Rejecting mail for valid local users

Several months ago we mentioned that certain Linux distributions will, if they are running an SMTP server and accepting mail for local users, accumulate spam for “role” users who will never read their mail, e.g. mail, uucp, news, etc.

I finished by suggesting,

The best shortcut here is to bounce any email destined for the role users. This will vary depending on your MTA, so I won’t detail it here.

It’s true that it varies by MTA, but it turns out it’s really hard to find this information. MTAs aren’t set up to reject mail from specific addresses; they want a specific list of valid addresses and they’ll reject everything else.

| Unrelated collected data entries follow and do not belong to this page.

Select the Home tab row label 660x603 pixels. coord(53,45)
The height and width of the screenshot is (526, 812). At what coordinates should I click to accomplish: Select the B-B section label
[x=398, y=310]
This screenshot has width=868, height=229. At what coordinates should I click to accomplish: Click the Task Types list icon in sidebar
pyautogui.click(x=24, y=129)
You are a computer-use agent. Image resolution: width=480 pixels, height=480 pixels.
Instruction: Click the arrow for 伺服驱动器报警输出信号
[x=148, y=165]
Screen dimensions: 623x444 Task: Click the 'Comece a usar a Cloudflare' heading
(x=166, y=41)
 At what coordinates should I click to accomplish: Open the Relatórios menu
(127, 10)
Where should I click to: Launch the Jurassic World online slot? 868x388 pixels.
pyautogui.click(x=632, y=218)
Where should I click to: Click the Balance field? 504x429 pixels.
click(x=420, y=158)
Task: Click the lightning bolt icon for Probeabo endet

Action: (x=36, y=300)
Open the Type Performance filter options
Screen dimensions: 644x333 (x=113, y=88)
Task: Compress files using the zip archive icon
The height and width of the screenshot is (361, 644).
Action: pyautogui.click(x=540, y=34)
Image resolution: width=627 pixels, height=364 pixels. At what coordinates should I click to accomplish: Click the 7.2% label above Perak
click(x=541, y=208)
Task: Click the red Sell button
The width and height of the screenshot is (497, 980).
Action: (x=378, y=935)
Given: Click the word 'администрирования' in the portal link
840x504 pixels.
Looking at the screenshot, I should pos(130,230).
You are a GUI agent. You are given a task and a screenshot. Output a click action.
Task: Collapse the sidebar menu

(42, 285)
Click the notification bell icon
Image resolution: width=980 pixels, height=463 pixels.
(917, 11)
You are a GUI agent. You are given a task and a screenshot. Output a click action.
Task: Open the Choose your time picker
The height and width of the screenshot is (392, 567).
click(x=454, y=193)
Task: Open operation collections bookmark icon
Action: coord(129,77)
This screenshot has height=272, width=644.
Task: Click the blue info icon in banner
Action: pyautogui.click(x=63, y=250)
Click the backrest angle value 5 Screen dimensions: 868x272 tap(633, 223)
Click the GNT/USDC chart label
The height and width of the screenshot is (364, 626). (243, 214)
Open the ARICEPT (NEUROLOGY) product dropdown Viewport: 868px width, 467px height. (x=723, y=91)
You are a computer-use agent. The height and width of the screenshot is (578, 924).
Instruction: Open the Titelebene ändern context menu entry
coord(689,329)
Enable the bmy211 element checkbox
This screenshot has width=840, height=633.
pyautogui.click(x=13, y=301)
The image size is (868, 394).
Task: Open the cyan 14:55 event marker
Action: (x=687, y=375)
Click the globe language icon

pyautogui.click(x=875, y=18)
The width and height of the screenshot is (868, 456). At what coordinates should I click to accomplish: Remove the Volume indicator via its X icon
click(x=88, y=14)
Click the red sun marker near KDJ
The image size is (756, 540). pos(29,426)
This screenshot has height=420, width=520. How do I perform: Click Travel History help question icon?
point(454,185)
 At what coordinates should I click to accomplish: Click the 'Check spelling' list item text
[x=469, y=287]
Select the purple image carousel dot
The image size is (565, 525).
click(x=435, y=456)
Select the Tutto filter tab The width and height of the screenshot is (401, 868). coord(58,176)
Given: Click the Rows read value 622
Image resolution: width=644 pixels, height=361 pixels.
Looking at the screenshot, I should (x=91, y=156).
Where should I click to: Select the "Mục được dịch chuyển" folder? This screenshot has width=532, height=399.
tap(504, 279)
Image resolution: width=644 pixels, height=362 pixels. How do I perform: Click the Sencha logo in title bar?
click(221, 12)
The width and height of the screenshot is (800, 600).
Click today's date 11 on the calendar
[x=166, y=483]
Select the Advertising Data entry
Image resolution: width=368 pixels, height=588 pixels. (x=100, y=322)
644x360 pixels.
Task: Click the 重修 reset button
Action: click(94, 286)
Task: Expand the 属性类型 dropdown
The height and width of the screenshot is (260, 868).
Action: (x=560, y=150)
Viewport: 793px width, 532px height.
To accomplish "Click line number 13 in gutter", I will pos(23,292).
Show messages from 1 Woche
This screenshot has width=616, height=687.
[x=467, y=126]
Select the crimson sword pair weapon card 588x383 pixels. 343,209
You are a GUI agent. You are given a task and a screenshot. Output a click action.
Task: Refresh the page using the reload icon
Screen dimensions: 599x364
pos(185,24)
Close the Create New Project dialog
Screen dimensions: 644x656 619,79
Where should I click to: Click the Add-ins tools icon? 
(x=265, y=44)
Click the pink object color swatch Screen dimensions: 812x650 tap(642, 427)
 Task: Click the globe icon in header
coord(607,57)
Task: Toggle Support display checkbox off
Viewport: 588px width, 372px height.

It turns out that there’s a faster and cleaner method which is MTA-independent: lock the mailboxes for those users.

This could be as simple as putting an empty file in /var/spool/mail/uucp (for example) which is owned by root with 600 permissions, but that’s going to generate a bunch of error messages when your local delivery agent tries to write to a file it doesn’t have permissions for. A more elegant solution is to symlink those paths to /dev/null:

ln -s /dev/null /var/spool/mail/uucp

Now make sure the symlink has the correct ownership…

chown -h uucp:mail /var/spool/mail/uucp

Now all that spam will be silently delivered to the bit-bucket.